══ MATERIAL PROVIDED ══

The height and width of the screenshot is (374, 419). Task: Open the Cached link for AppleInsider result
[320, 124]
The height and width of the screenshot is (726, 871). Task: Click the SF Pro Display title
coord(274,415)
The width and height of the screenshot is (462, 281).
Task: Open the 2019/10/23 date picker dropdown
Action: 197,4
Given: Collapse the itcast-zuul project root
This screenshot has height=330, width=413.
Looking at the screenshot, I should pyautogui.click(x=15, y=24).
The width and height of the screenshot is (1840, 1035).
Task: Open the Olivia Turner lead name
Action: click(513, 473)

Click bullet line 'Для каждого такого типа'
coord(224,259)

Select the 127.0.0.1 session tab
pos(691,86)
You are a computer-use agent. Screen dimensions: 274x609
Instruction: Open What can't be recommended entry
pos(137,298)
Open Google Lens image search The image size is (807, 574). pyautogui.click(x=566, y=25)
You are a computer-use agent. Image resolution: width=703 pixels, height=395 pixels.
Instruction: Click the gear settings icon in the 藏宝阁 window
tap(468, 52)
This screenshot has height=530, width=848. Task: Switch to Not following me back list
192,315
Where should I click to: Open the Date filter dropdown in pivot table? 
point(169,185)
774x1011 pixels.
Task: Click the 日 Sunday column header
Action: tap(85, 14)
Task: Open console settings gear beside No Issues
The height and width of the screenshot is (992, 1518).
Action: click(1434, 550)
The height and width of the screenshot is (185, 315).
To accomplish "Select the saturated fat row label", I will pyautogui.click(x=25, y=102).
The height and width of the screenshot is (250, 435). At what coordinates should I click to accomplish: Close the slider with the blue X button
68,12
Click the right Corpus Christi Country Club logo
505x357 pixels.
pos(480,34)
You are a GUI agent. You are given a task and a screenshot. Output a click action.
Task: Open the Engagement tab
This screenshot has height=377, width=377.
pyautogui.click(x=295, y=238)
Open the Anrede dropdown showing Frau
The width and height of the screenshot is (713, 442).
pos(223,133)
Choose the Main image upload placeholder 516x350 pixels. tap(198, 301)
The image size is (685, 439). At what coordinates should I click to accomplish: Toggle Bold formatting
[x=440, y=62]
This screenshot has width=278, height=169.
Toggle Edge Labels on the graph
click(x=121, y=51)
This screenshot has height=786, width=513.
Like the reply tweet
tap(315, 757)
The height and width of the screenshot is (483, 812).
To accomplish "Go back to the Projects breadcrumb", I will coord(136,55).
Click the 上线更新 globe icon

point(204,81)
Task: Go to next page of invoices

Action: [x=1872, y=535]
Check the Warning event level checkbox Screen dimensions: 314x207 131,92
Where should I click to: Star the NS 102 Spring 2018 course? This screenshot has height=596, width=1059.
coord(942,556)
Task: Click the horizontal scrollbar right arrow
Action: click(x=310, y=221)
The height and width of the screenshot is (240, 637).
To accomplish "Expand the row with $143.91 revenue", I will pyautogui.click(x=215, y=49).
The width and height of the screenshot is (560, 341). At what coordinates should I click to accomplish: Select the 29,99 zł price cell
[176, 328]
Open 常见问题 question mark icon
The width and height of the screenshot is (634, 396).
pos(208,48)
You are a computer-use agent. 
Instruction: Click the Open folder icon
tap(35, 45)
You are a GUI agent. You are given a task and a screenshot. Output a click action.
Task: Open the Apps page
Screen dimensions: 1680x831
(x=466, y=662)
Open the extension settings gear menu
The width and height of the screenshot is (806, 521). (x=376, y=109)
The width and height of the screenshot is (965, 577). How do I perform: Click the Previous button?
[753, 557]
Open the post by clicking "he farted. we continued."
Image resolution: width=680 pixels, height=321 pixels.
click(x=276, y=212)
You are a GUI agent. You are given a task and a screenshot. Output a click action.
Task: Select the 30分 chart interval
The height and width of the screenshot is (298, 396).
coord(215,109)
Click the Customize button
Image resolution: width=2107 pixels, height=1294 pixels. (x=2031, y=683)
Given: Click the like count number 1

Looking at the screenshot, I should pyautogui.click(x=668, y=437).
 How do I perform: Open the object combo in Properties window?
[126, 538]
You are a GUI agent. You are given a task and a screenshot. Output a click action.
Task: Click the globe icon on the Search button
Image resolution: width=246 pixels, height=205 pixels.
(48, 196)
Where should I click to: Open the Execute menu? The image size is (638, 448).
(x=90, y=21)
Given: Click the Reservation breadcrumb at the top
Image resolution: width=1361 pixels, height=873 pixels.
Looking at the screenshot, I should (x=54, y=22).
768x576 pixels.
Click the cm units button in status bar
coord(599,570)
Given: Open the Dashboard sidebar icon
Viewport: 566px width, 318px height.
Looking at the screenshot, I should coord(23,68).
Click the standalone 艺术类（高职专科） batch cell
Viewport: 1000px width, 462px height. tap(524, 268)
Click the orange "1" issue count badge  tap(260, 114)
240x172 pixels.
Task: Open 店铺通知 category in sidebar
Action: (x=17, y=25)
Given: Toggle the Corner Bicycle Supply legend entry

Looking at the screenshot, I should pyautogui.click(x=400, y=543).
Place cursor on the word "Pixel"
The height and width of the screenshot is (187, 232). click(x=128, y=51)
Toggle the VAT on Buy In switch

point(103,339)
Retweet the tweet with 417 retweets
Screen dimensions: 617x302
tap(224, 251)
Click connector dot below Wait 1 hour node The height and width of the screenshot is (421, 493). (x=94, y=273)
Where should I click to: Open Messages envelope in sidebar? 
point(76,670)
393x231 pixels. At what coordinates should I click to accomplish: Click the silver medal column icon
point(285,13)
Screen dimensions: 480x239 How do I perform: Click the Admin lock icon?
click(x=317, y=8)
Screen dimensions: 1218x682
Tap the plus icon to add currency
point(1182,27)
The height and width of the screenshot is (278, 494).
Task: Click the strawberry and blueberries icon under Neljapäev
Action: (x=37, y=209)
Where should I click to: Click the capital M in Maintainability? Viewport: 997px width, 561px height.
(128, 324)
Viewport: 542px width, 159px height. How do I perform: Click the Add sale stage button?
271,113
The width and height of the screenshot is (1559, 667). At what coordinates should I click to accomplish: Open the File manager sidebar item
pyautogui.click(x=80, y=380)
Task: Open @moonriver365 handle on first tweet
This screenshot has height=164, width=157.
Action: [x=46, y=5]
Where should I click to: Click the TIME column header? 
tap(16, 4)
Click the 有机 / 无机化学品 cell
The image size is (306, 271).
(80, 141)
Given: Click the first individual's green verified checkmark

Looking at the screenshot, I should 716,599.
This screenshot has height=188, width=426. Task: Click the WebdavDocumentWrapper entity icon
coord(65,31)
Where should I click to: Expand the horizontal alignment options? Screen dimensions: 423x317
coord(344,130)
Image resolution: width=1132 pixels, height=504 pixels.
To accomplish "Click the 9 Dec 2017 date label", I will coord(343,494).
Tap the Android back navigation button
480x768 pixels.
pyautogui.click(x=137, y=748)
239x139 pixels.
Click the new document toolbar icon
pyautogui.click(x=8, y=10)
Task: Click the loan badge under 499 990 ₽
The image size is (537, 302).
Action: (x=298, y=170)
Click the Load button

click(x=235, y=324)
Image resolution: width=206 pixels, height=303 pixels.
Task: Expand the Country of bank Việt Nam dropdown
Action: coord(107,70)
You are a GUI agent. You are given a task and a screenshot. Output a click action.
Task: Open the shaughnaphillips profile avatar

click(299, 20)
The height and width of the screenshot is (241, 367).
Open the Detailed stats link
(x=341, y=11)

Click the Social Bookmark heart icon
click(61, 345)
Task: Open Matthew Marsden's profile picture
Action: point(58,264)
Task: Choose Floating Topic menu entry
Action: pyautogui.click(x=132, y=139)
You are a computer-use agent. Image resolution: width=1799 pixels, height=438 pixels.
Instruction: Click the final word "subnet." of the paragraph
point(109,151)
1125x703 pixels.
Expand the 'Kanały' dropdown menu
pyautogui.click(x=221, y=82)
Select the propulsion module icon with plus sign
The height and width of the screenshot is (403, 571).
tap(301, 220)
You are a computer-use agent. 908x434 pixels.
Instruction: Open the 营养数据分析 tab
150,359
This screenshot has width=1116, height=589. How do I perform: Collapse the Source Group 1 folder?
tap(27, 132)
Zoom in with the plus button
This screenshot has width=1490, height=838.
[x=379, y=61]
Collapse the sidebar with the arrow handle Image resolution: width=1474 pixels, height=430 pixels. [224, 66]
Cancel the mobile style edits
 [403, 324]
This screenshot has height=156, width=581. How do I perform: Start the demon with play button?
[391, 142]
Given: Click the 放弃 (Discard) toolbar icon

═══

EXERCISE INSTRUCTIONS »
Convert everything from the line containing "The image size is (685, 439)." down to the line containing "Check the Warning" into a two-column CSV with the headers text and answer, one row per item. Put each field in double quotes and replace any line breaks within a field with spaces.

EXERCISE OUTPUT »
text,answer
"The image size is (685, 439). At what coordinates should I click to accomplish: Toggle Bold formatting","[x=440, y=62]"
"This screenshot has width=278, height=169. Toggle Edge Labels on the graph","click(x=121, y=51)"
"This screenshot has height=786, width=513. Like the reply tweet","tap(315, 757)"
"The height and width of the screenshot is (483, 812). To accomplish ""Go back to the Projects breadcrumb"",","I will coord(136,55)."
"Click the 上线更新 globe icon","point(204,81)"
"Task: Go to next page of invoices","Action: [x=1872, y=535]"
"Check the Warning event level checkbox Screen dimensions: 314x207","131,92"